-- START OF DATASET RECORDS --

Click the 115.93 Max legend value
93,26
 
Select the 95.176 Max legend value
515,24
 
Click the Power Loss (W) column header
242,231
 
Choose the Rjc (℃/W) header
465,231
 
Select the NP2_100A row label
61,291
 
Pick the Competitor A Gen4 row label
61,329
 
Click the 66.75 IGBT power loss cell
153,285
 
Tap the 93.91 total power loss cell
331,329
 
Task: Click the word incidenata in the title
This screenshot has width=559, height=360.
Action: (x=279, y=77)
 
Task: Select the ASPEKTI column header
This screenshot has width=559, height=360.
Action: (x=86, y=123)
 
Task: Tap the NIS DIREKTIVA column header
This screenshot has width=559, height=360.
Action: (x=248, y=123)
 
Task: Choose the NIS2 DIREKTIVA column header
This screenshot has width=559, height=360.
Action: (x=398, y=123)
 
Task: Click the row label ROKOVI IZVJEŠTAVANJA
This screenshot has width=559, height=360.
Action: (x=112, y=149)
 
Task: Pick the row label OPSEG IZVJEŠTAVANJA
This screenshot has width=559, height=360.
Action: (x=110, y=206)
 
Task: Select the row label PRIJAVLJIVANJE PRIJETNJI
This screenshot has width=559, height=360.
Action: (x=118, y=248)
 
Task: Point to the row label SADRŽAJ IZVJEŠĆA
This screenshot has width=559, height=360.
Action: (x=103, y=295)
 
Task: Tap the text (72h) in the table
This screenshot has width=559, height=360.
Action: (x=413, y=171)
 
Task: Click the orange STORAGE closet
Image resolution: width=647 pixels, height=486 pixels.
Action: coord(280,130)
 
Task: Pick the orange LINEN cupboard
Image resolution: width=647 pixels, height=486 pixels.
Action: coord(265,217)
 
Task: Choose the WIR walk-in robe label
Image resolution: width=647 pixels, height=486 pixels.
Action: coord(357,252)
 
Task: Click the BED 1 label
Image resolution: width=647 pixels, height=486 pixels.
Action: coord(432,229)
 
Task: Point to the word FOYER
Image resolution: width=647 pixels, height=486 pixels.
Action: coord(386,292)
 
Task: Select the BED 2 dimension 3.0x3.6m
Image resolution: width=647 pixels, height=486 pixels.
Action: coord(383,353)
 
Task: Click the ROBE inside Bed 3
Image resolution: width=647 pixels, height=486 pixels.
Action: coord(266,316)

-- END OF DATASET RECORDS --

INSTRUCTIONS FOR THE TASK: Can you reproduce the listing verbatim, starting with the line that contains "Pick the Competitor A Gen4 row label" and going on through the line that contains "Action: (x=248, y=123)", with both of those lines included?

PROBLEM SOLUTION:
Pick the Competitor A Gen4 row label
61,329
 
Click the 66.75 IGBT power loss cell
153,285
 
Tap the 93.91 total power loss cell
331,329
 
Task: Click the word incidenata in the title
This screenshot has width=559, height=360.
Action: (x=279, y=77)
 
Task: Select the ASPEKTI column header
This screenshot has width=559, height=360.
Action: (x=86, y=123)
 
Task: Tap the NIS DIREKTIVA column header
This screenshot has width=559, height=360.
Action: (x=248, y=123)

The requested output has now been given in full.